Local Stories Money Smarts

United Way of San Diego County - Cristino, Dalia and Geovanny Rojas (18, 16 and 13) are the first kids in their family to have bank accounts because they learned all about banking in a United Way funded financial education program. SAY (Social Advocates for Youth), San Diego’s program, taught the Rojas kids basic financial principles, such as how to manage their money and open a checking account.

“I liked that I was able to learn how to save,” Dalia said about the program. “And I learned how to keep my money,” added her brother Geovanny. Both kids used the money they saved to buy back-to-school clothes.

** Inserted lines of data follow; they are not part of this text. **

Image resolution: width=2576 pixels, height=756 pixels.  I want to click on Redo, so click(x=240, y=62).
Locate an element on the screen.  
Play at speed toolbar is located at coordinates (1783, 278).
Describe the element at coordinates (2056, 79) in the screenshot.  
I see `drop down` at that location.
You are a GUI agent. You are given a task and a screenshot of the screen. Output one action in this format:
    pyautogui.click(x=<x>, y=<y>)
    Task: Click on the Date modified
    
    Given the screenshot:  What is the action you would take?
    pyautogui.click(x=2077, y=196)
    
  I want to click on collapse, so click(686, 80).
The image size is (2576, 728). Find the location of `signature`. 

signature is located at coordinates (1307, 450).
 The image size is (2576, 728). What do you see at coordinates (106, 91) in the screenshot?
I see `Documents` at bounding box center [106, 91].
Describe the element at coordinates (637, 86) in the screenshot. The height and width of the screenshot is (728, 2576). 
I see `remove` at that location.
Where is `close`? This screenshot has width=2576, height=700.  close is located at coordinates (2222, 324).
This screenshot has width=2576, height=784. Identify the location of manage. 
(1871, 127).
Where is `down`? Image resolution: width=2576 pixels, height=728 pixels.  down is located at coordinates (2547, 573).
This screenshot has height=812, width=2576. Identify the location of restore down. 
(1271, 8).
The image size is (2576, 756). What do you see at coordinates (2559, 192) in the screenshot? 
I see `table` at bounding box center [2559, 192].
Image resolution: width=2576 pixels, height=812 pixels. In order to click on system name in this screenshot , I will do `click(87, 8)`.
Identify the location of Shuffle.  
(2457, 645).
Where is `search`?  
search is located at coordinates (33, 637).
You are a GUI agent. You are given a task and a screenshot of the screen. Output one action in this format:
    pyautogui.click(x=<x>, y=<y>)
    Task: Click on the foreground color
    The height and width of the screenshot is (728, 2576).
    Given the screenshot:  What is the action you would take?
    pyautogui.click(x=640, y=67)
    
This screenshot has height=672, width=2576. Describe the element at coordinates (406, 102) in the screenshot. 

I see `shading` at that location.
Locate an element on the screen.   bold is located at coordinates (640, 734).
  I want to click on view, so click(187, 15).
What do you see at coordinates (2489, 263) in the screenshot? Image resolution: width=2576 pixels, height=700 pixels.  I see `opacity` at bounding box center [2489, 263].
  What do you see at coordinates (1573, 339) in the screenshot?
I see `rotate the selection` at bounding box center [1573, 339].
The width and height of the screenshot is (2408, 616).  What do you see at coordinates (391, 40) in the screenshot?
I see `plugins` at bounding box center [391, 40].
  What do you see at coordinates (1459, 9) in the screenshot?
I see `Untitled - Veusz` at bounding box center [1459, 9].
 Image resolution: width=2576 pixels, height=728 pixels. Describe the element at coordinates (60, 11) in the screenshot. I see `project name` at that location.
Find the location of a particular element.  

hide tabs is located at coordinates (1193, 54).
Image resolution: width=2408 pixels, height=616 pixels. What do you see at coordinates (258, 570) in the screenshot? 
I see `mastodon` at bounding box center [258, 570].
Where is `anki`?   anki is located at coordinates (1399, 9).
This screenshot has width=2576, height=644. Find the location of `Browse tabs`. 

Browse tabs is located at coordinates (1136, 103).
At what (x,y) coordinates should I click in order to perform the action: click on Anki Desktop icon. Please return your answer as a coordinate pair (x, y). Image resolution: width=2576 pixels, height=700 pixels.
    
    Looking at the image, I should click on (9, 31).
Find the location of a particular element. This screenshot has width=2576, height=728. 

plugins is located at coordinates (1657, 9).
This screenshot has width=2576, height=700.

Their parents didn’t understood American banking when the family first came from Mexico eight years ago, but they knew to enroll their children in a program that would encourage early financial education. Cristino got a job after graduating high school and continues to save for college.

14-year-old Carlos Rodriguez also participated in the Youth Financial Program. He was grateful to learn about the types of services banks could provide, and now he has a bank account too. The son of a single mother, Carlos is the first generation in his family to attend school in the U.S.

Nearly 9000 San Diego high school students have learned personal finance in city and county schools, preparing them to manage their money into adulthood. United Way of San Diego County knows that a good financial education is a crucial element to helping a child succeed in life. For Carlos, Cristino, Dalia, and Geovanny, financial education is like money in the bank.